▸ The task: Find each line in the records below that contains the word "This", and copy those lines out. The match is case-sensitive.

** BEGIN Entries **

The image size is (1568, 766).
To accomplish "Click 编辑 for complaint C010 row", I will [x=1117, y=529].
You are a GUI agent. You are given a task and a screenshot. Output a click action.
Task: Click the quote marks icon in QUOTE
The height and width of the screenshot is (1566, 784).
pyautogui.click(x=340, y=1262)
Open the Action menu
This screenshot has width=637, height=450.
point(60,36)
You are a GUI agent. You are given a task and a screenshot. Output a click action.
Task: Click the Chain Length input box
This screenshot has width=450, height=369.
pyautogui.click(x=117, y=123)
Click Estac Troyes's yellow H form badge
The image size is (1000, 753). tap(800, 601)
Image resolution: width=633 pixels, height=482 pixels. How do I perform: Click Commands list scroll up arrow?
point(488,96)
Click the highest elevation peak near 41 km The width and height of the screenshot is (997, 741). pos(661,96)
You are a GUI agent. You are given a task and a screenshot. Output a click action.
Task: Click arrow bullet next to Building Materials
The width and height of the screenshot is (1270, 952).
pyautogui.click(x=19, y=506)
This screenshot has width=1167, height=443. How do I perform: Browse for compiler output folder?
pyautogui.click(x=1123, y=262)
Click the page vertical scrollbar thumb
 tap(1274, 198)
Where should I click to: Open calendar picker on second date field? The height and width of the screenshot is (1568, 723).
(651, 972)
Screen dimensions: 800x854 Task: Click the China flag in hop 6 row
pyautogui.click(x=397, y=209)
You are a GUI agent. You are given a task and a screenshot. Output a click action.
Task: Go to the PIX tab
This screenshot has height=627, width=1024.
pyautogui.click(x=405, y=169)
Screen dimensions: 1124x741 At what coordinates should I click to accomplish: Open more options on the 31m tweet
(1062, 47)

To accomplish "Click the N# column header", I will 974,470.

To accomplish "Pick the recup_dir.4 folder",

** END Entries **

▸ Answer below:
This screenshot has width=637, height=450.
This screenshot has width=450, height=369.
This screenshot has width=1167, height=443. How do I perform: Browse for compiler output folder?
This screenshot has height=627, width=1024.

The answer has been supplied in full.